BRIEF ->
In the excerpt about Peru's patient zero, how did users describe him in the comments on his first, anonymous interview?

EXCERPT PROVIDED ->
--- START ---

The Peruvian patient zero’s social media publications and interviews influenced the public’s perception of him, changing from negative to positive. The public was interested in his testimony because he provided the patient’s perspective, something only few could do at the time. His personal experience gave him credibility and provided information that complemented expert knowledge. Comparing the commentary section from his two interviews with Día D , we can see a change in the public’s response. In the first anonymous interview, users described him as irresponsible. In the second interview, most comments thanked him for following the doctor’s indications and revealing his identity so people could learn about the virus. A user said, “Luis Felipe was not the first case in Peru, a lot of people must have been infected, but he was responsible” (Rovegno, 13 Apr. 2020). Other users expressed how his testimony made them feel hopeful after seeing “this young man and his family are now healthy” (Quijandria, 13 Apr. 2020).

Multiple factors can explain why the public response to patient zero’s testimony changed when he revealed his identity and more information about the virus became known. One factor is that the patient overcame the coronavirus after following medical and government mandates, and authorities described him as a model patient. People also reacted positively to his testimony since social media users bullied him after exposing his identity to offer information about the coronavirus. Another possible answer is that the authorities identified other patients with no relationship to him after his diagnosis, showing multiple entrances of the virus. When patient zero appeared on television, the government had already implemented measures to control the virus. This might have indicated to the audience that the responsibility was not exclusively his.

--- END ---

(Stored records)
--- START ---

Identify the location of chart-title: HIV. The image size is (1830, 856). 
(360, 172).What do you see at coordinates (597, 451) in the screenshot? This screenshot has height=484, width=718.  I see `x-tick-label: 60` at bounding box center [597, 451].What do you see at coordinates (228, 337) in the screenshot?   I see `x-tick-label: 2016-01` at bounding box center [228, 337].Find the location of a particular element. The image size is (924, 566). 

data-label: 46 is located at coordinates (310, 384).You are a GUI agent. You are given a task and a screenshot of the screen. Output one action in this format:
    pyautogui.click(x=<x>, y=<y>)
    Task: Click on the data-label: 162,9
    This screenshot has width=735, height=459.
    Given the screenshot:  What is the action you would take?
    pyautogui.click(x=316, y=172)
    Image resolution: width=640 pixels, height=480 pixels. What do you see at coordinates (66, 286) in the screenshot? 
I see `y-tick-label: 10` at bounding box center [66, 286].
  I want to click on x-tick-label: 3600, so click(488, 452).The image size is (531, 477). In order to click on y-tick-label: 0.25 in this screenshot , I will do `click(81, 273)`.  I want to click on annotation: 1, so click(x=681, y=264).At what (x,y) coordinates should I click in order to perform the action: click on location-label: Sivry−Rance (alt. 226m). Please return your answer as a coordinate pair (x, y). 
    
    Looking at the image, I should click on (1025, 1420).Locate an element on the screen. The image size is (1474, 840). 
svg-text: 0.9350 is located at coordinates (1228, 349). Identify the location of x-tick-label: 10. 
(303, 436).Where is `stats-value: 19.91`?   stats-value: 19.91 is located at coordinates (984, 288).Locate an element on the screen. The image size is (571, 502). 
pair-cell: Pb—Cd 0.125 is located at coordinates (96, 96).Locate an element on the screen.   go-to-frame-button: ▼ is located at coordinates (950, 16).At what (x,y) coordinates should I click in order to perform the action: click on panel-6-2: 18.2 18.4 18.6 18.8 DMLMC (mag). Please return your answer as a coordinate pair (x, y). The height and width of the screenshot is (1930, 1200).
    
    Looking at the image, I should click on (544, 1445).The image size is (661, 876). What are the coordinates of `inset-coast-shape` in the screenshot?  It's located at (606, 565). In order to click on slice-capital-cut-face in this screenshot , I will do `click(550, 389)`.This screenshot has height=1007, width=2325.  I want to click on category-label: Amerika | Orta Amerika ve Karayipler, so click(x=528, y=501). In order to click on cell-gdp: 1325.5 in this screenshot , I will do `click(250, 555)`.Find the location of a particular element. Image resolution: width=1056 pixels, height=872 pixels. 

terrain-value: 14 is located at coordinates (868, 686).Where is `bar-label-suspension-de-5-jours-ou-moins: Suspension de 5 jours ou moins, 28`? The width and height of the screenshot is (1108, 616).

--- END ---

EXERCISE RESPONSE ->
They described him as irresponsible.